Labor will strengthen the transparency in infrastructure decision making through publishing the business case for projects and proper engagement with the community, its critical the public has confidence in infrastructure development.

Under Labor, Infrastructure Australia will be able to better case manage the priority projects identified via the IA audit process and in the development of the Priority List and facilitate the delivery of these projects.

3. Brokering

Under Labor, Infrastructure Australia will be given new authority to structure deals, engage private sector partners, and work closely with the state governments to take projects from the drawing board to construction.

IA will work with the States, long term investors, the private sector, financiers and constructors, to address the market failure in bringing new infrastructure projects to the market.

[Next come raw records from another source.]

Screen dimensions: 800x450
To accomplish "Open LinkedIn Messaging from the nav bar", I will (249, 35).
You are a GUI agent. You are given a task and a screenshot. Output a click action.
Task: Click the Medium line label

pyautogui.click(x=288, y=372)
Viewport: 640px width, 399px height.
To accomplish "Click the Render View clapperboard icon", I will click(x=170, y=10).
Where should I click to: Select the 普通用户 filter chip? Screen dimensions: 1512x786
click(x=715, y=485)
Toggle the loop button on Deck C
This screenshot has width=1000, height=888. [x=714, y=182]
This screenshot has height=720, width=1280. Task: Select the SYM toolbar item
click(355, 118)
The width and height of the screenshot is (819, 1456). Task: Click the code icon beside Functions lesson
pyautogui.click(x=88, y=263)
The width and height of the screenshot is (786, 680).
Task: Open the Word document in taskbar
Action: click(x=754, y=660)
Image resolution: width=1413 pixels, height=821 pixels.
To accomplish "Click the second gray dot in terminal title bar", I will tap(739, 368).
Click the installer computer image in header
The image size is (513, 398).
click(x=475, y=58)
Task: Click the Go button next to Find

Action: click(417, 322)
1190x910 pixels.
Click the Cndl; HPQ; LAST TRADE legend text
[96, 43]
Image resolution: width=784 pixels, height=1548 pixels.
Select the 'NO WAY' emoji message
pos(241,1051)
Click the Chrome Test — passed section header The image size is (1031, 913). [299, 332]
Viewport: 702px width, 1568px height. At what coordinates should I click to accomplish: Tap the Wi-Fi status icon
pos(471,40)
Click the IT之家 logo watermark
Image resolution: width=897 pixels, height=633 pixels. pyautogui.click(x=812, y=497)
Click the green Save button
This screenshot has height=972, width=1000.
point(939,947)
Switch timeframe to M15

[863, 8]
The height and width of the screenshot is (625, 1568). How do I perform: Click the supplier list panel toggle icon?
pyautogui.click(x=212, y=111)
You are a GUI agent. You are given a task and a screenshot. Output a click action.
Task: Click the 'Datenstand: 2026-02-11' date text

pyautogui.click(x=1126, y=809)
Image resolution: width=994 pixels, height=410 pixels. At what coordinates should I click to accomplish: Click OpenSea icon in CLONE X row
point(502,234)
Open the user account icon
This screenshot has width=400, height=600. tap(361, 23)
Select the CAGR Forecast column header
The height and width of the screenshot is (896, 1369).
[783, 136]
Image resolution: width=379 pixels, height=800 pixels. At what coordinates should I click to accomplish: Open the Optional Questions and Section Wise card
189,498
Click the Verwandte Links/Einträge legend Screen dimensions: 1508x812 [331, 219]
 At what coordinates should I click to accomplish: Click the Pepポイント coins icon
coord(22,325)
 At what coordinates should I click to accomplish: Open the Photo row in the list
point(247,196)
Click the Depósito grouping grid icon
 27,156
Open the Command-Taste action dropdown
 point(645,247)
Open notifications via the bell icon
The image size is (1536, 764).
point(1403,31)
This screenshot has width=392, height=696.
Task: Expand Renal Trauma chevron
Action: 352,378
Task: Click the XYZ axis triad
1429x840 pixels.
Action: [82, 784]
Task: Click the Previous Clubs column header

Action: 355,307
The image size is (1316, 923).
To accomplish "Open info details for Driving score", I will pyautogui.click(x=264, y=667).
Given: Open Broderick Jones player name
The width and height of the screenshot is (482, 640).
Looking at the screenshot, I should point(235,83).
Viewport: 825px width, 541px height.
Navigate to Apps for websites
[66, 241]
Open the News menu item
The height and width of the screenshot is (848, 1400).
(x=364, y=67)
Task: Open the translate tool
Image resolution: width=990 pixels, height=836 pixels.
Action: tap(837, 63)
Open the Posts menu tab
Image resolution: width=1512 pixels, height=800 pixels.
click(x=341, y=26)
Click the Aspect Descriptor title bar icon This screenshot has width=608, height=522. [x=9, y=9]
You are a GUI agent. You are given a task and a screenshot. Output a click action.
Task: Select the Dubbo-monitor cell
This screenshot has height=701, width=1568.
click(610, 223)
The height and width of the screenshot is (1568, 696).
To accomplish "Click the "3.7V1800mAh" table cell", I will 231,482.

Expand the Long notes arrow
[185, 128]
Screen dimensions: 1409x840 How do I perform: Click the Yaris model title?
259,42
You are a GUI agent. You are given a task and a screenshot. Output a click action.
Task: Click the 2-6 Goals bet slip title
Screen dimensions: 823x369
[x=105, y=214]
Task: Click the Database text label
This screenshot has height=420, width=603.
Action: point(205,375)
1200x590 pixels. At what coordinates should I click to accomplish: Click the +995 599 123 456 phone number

As a neutral broker in linking finance with a pipeline of projects originated by State governments, an independent assessment process and a regularly updated and deeper Priority List – IA is uniquely placed to take this role. 

Powering up Infrastructure Australia

To support these reforms and to deliver a stable and ongoing pipeline of infrastructure into the future, Labor will also give Infrastructure Australia an independent financing capacity and balance sheet to jumpstart the development of new projects.

Establishing an independent, funded project broker that is able to structure projects and work programs to reflect risk will provide greater certainty for investors and incentivise States to propose projects and clear approvals.

Under a Shorten Labor Government, IA will be given a new Financing Mandate that will mobilise private sector finance by participating with loans, loan guarantees and equity investment. 

A more active role for the Federal Government has been called for by a broad range of public finance experts as well as private sector investors and the business community.

Operating in a similar way to the Clean Energy Finance Corporation (CEFC), Labor’s new Infrastructure Australia will have a $10 billion financing facility, if needed, to deploy a combination of guarantees, loans or equity to get new projects started provided they meet stringent criteria.

This is not a grants program.  Empowering Infrastructure Australia in this way will attract more private investment – not crowd it out. 

It will only offer loans, loan guarantees and equity where there is market failure and where projects are expected to deliver a return on its investment.  This ensures that there is flexibility in financing arrangements to deliver the most efficient and effective arrangements on a project by project basis.

In deploying capital, IA would operate on the overarching principle of ‘least contribution required’- the financing would be the minimum necessary to get a project up.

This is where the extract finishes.